Simulation Certification Could Help Patient Safety, Reduce Medical Errors

Simulation techniques that target medical errors and seek to provide continued improvement in the quality and safety of patient care are rapidly becoming the new “go to” methods for professional healthcare education. Ranging from simulated human patients to detailed animations and disaster scenarios, these fool-proof techniques are increasingly used by hospitals, universities, and training schools to bridge between classroom learning and real-life clinical experience.

With this major growth in the simulation world and its wide variety of tech-savvy practitioners, the healthcare environment is now asking, “Are the best practices of the science being used? Are the practitioners using standardized, evidence-based approaches?” and, most importantly, “Will these practices lead to improved medical safety, effectiveness, and efficiency?”

According to Andrew Spain, MA, NCEE, EMT-P, director of Accreditation and Certification for the Society for Simulation in Healthcare (SSH), “There has been so much variability in how simulation was being developed and delivered that the profession itself has asked for clarity and guidance. Certification does this—it provides a framework and an expected set of standards to be met while still allowing flexibility for creativity and innovation. The end result is improved simulation developed and delivered by the educators and operation specialists we certify.”

SSH, the professional organization that facilitates excellence in multi-specialty healthcare education, practice, and research through simulation modalities, has developed those certifications to support healthcare simulation and the individuals who perform those simulations every day. Current offerings include programs that lead to certification of healthcare simulation educators (CHSE) and healthcare simulation operations specialists (CHSOS). Educators also have an additional certification option (CHSE-A) for those who have progressed to a more advanced role in their practice of healthcare simulation.

As evidence of the demand and critical need for quality simulation education, the U.S. Department of Veterans Affairs (VA) recently added the CHSE certification to their list of continuing education resources for VA healthcare employees.

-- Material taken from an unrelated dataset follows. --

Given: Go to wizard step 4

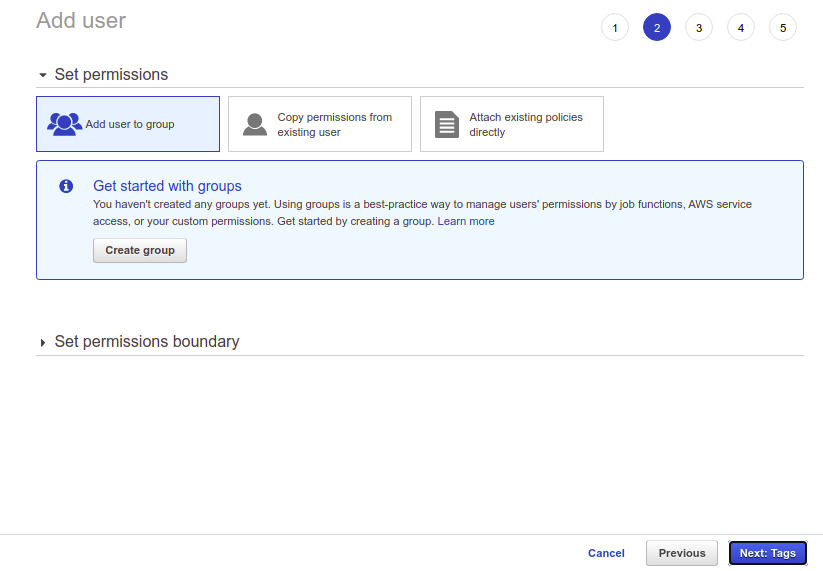Looking at the screenshot, I should coord(741,28).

Spain and SSH also find that the VA resource listing represents an independent body giving a stamp of approval that not only recognizes the quality of the certification, but also the importance of simulation. “This is validation of the hard work of individuals with a wide variety of backgrounds in the healthcare simulation community and of the simulation societies throughout the world who provided the input to create these certifications,” observed SSH President Pamela Jeffries, PhD, RN. Jeffries affirms that the expanding role of healthcare simulation education is integral and even critical to ensuring quality healthcare—and to saving patient’s lives. She adds, “Above all, it is critical to quality healthcare and important to the well being of us all.”